GOAL OF THE EXERCISE. With the pictures left out, set down the line containing "Viewport: 818px width, 204px" and each line after it to the end of the material, exactly as written.

EXTRACTED RECORDS.

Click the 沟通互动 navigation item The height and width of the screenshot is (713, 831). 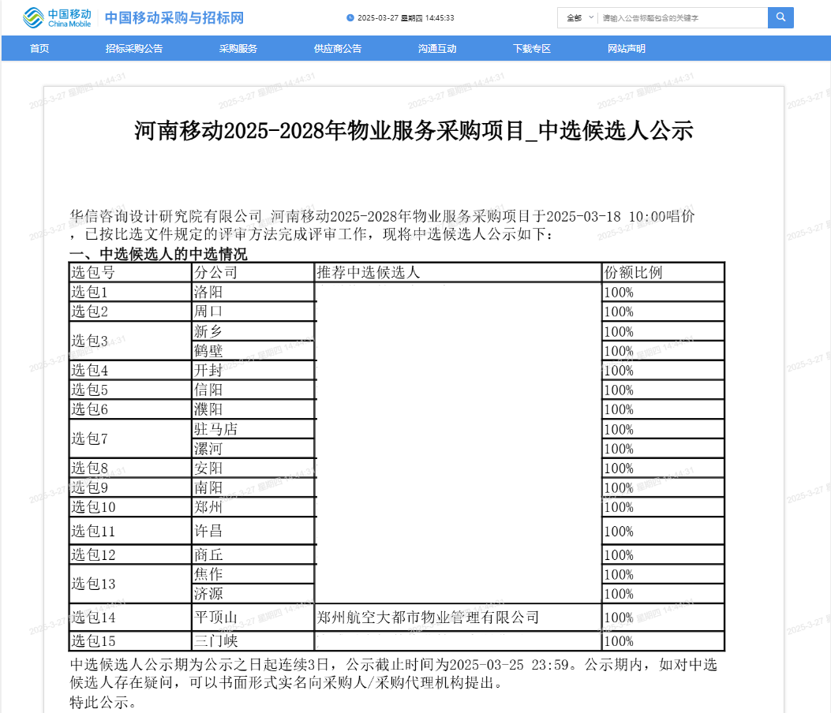[437, 47]
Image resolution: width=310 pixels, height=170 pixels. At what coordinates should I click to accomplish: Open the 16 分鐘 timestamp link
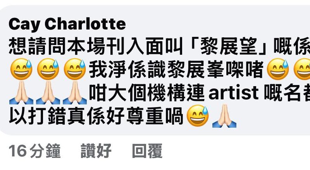tap(34, 151)
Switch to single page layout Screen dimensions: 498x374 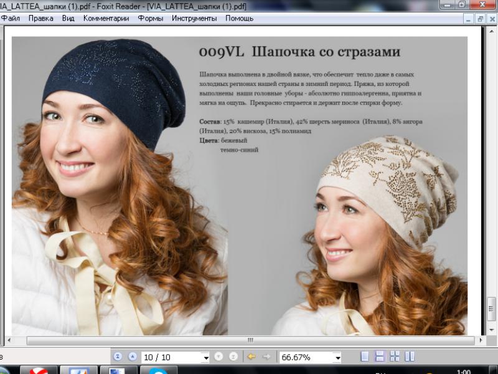coord(365,357)
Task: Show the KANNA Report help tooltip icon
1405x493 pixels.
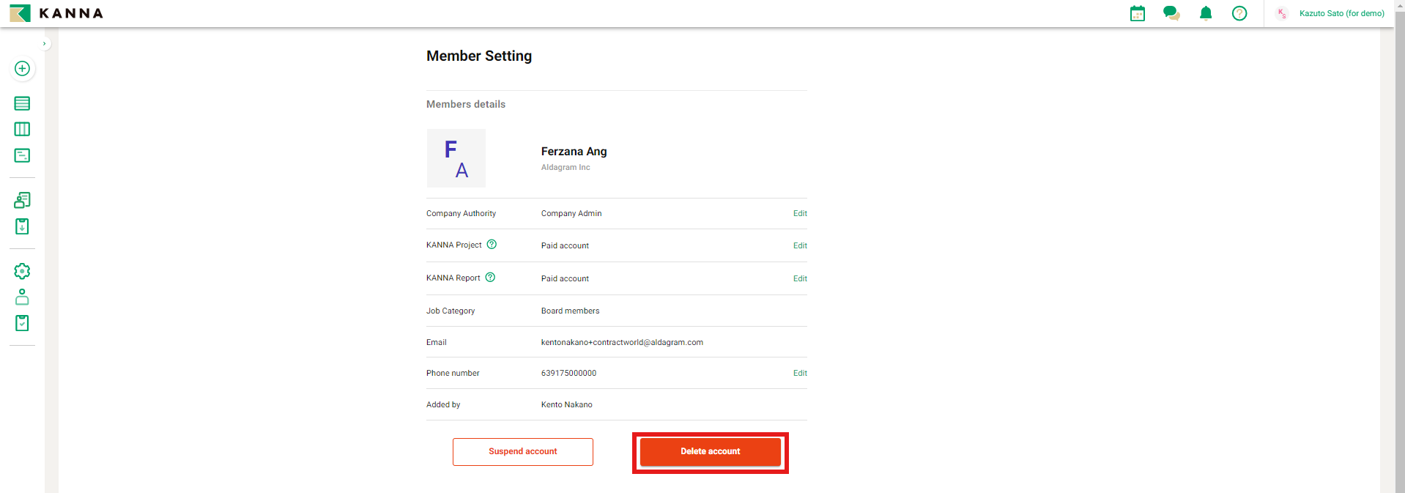Action: click(x=490, y=278)
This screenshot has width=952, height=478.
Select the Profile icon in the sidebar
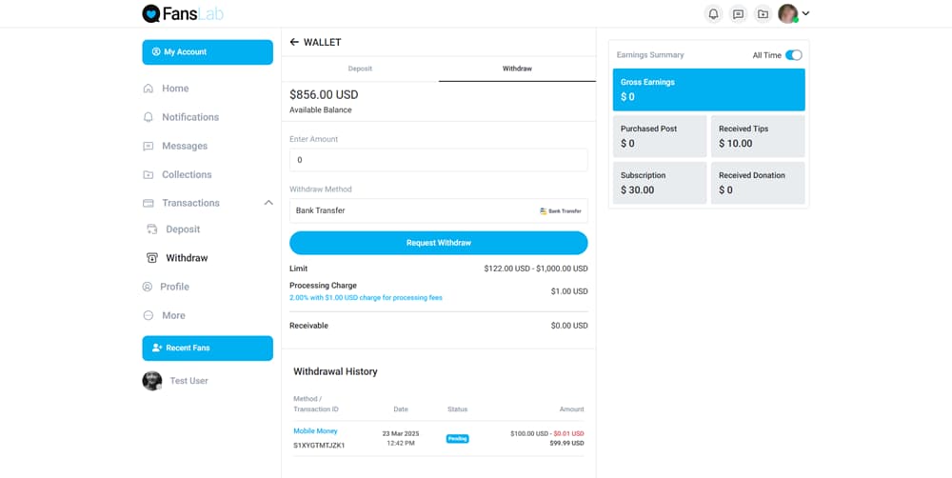pyautogui.click(x=148, y=287)
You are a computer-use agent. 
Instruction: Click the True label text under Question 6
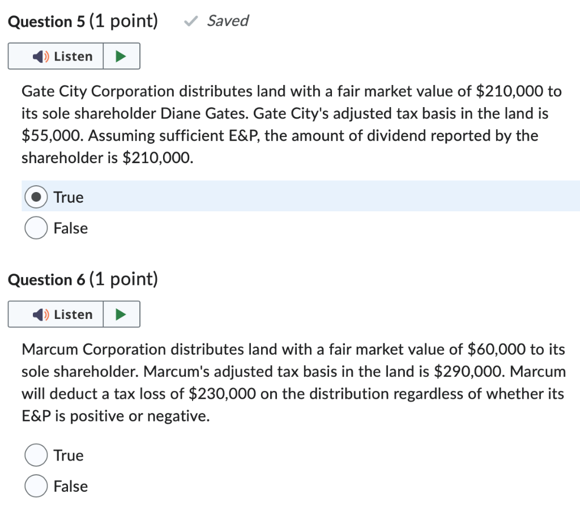69,455
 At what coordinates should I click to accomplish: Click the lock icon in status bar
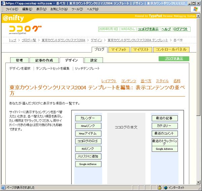(x=165, y=188)
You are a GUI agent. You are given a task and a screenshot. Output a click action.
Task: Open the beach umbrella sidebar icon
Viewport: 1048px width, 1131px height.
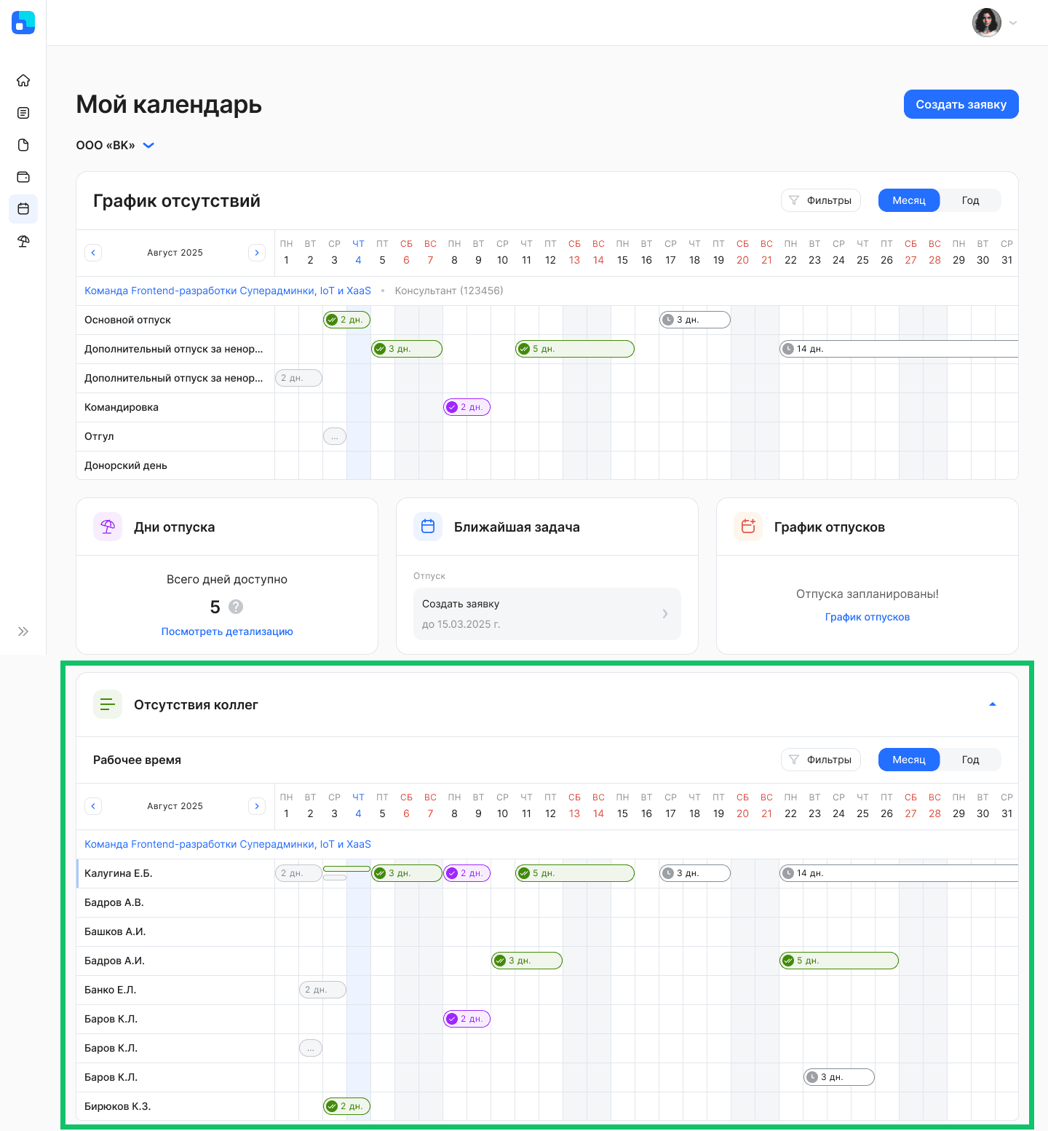[x=23, y=241]
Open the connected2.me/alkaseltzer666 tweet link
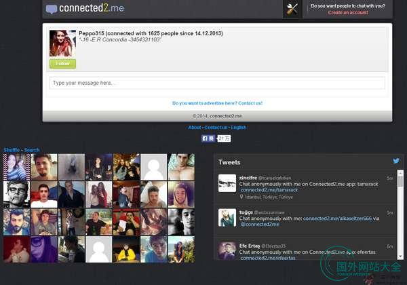 [333, 218]
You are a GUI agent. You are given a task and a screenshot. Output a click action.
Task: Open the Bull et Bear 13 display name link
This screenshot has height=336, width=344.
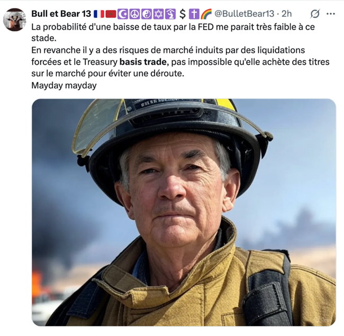pos(61,14)
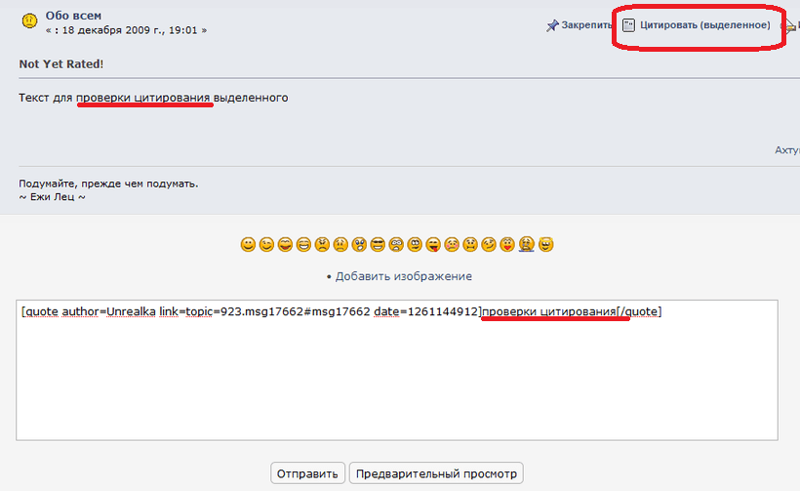
Task: Insert the angry face emoticon
Action: pos(322,244)
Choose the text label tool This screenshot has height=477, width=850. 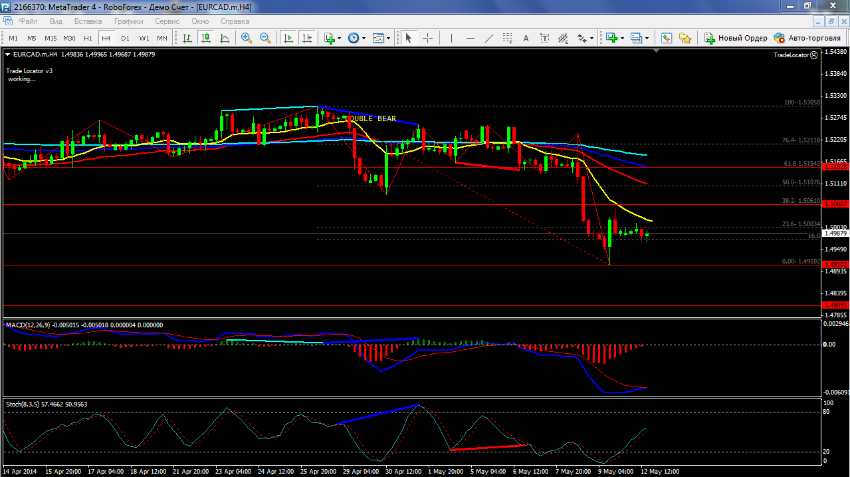526,38
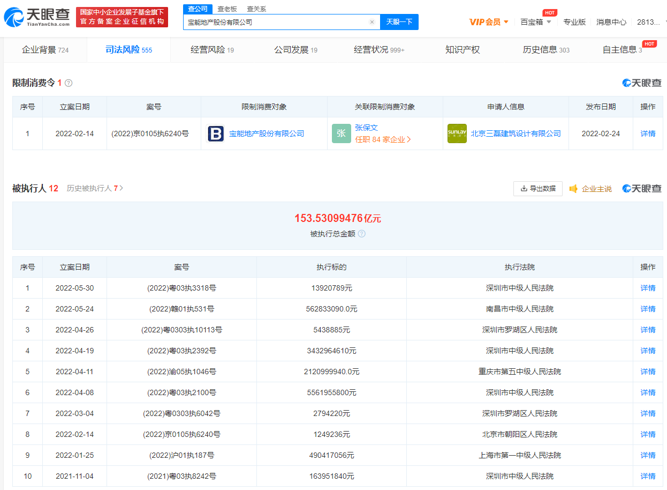Click the 北京三磊建筑设计 Sunlay logo

(457, 133)
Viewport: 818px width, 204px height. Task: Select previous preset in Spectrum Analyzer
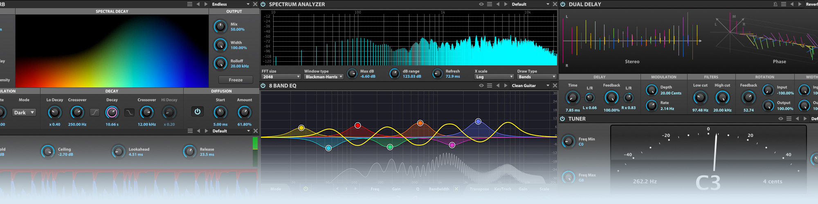pyautogui.click(x=498, y=4)
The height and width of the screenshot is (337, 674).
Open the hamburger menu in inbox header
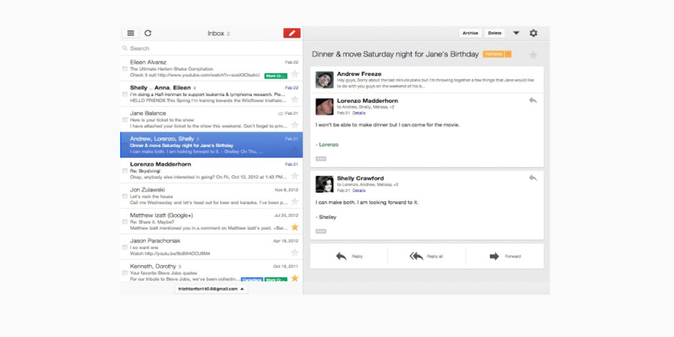click(x=131, y=33)
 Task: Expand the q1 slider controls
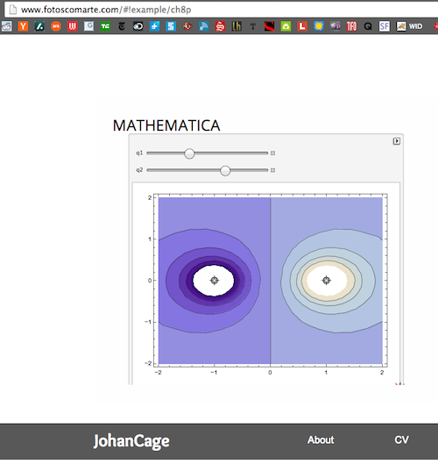272,153
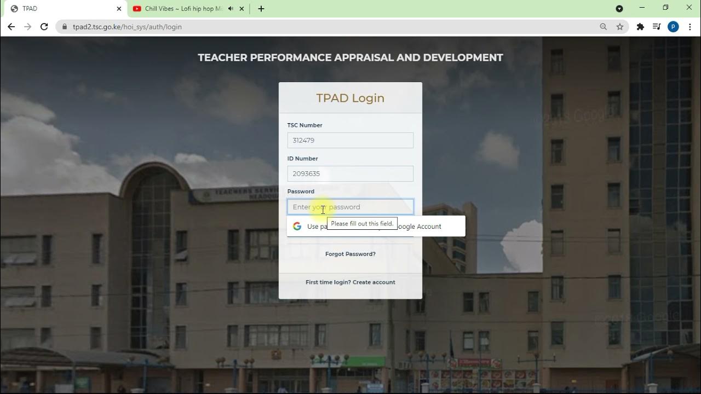The width and height of the screenshot is (701, 394).
Task: Click the TSC Number input field
Action: [350, 140]
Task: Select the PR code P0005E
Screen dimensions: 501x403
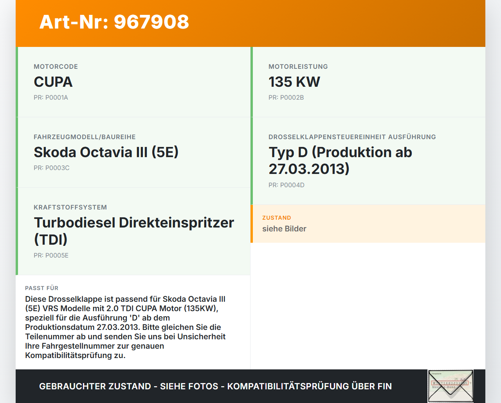Action: coord(51,255)
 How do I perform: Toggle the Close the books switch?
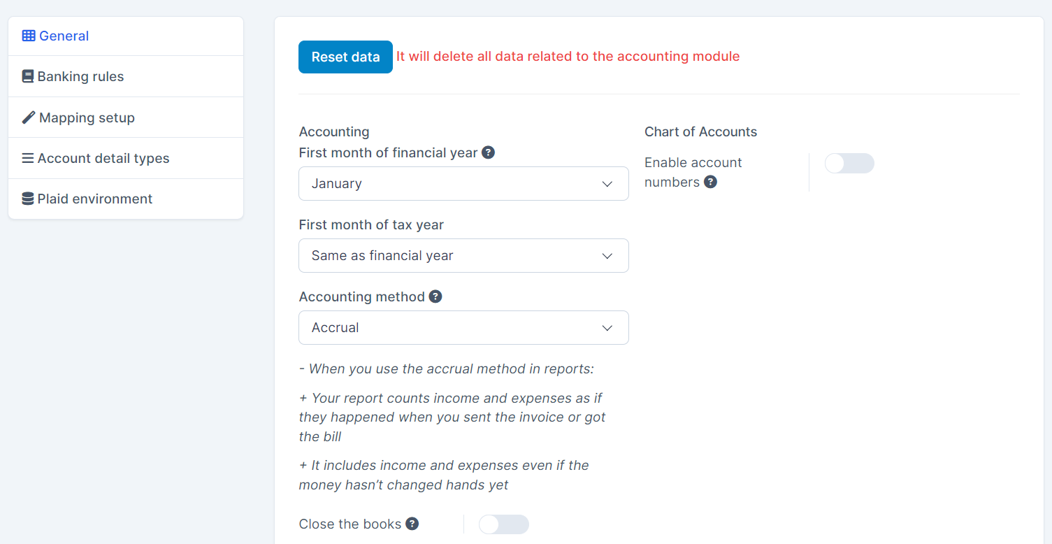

ANSWER TO THE EXERCISE.
Viewport: 818px width, 204px height. Task: Select previous preset in Spectrum Analyzer
pyautogui.click(x=498, y=4)
The height and width of the screenshot is (337, 674).
Open the hamburger menu in inbox header
click(x=131, y=33)
 Task: Expand the q1 slider controls
272,153
The width and height of the screenshot is (701, 394).
Task: Click the TSC Number input field
Action: [350, 140]
Task: Select the PR code P0005E
Screen dimensions: 501x403
Action: coord(51,255)
 How do I perform: Toggle the Close the books switch?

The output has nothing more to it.